START Extracted data
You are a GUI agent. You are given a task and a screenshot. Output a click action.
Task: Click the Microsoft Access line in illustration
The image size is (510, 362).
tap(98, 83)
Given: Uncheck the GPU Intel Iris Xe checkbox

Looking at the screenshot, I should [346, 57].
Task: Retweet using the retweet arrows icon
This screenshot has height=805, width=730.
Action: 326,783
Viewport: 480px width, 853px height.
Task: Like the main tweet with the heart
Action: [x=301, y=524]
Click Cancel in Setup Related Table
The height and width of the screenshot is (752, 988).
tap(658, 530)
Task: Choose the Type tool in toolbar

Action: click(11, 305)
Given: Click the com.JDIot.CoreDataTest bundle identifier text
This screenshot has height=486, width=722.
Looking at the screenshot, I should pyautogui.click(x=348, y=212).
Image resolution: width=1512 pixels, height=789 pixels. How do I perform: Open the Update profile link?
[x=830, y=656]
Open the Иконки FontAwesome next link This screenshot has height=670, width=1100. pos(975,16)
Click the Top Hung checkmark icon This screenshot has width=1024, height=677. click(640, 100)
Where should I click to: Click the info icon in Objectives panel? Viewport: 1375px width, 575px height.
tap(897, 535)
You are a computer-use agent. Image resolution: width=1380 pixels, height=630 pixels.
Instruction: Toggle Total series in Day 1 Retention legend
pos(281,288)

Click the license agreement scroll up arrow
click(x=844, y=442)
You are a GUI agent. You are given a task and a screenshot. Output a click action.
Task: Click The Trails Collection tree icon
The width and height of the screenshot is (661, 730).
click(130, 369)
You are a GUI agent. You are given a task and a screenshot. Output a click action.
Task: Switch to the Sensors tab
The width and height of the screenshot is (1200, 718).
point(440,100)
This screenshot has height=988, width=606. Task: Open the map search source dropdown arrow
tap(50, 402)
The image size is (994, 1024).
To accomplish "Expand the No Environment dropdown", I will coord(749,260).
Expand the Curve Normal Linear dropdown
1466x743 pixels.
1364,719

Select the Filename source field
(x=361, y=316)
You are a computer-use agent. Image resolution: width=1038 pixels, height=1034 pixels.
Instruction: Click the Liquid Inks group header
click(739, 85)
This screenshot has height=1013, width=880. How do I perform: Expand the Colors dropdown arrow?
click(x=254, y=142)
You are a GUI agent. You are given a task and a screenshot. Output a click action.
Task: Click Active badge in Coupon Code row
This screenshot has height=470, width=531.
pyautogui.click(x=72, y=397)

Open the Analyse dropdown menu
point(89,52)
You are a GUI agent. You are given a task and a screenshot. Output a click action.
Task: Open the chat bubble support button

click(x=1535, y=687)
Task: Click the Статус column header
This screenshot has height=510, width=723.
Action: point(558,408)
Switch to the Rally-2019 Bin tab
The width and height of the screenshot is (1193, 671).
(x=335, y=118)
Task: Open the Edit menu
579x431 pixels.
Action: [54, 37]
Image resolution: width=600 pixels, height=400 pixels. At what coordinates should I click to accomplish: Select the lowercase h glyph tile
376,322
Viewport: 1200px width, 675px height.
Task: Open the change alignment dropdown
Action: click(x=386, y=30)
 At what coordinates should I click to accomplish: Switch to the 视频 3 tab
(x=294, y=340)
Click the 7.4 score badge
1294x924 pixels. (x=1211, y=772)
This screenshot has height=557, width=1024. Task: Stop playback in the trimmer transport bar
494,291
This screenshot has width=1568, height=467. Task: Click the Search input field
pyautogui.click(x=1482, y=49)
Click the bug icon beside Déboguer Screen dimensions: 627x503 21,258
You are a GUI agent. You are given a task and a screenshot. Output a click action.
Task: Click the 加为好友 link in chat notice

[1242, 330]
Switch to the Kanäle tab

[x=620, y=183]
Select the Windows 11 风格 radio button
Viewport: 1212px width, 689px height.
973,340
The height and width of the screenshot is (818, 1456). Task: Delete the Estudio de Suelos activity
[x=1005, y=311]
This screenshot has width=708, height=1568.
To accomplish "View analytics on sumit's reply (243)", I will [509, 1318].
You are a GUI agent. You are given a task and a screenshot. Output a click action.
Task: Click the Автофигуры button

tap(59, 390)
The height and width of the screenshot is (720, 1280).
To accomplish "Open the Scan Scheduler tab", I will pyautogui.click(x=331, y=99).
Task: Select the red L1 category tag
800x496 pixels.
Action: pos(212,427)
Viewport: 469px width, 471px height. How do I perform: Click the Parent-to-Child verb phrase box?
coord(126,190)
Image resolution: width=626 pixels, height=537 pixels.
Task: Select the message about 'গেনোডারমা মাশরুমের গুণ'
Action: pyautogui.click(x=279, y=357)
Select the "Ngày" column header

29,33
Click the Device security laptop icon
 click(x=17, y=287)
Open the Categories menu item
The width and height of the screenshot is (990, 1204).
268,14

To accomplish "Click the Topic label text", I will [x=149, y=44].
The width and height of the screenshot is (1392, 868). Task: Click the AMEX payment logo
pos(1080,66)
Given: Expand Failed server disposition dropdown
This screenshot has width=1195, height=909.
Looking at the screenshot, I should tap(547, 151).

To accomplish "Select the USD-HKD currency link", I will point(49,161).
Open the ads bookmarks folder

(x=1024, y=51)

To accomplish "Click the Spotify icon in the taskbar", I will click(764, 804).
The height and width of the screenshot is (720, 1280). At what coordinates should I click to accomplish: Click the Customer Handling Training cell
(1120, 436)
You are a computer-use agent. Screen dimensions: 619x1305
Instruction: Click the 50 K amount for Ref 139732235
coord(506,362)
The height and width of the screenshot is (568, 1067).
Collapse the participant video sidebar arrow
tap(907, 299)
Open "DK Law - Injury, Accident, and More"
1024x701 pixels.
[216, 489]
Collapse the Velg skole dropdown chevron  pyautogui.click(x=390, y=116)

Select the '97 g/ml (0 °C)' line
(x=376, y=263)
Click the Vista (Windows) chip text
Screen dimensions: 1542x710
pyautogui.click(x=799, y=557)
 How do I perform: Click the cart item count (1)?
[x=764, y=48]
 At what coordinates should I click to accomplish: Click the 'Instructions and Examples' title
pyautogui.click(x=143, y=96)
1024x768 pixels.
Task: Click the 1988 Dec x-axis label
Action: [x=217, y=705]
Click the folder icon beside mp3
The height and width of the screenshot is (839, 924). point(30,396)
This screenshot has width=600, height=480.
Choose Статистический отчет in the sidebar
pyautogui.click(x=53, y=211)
END Extracted data
▶ **Task requirements**
In the data above, start at the line that has "This screenshot has height=988, width=606.", stop after the line that has "Task: Open the Edit menu", and print every line in between exactly as it stands.

▶ **Expected answer**
This screenshot has height=988, width=606. Task: Open the map search source dropdown arrow
tap(50, 402)
The image size is (994, 1024).
To accomplish "Expand the No Environment dropdown", I will coord(749,260).
Expand the Curve Normal Linear dropdown
1466x743 pixels.
1364,719

Select the Filename source field
(x=361, y=316)
You are a computer-use agent. Image resolution: width=1038 pixels, height=1034 pixels.
Instruction: Click the Liquid Inks group header
click(739, 85)
This screenshot has height=1013, width=880. How do I perform: Expand the Colors dropdown arrow?
click(x=254, y=142)
You are a GUI agent. You are given a task and a screenshot. Output a click action.
Task: Click Active badge in Coupon Code row
This screenshot has height=470, width=531.
pyautogui.click(x=72, y=397)

Open the Analyse dropdown menu
point(89,52)
You are a GUI agent. You are given a task and a screenshot. Output a click action.
Task: Open the chat bubble support button

click(x=1535, y=687)
Task: Click the Статус column header
This screenshot has height=510, width=723.
Action: point(558,408)
Switch to the Rally-2019 Bin tab
The width and height of the screenshot is (1193, 671).
(x=335, y=118)
Task: Open the Edit menu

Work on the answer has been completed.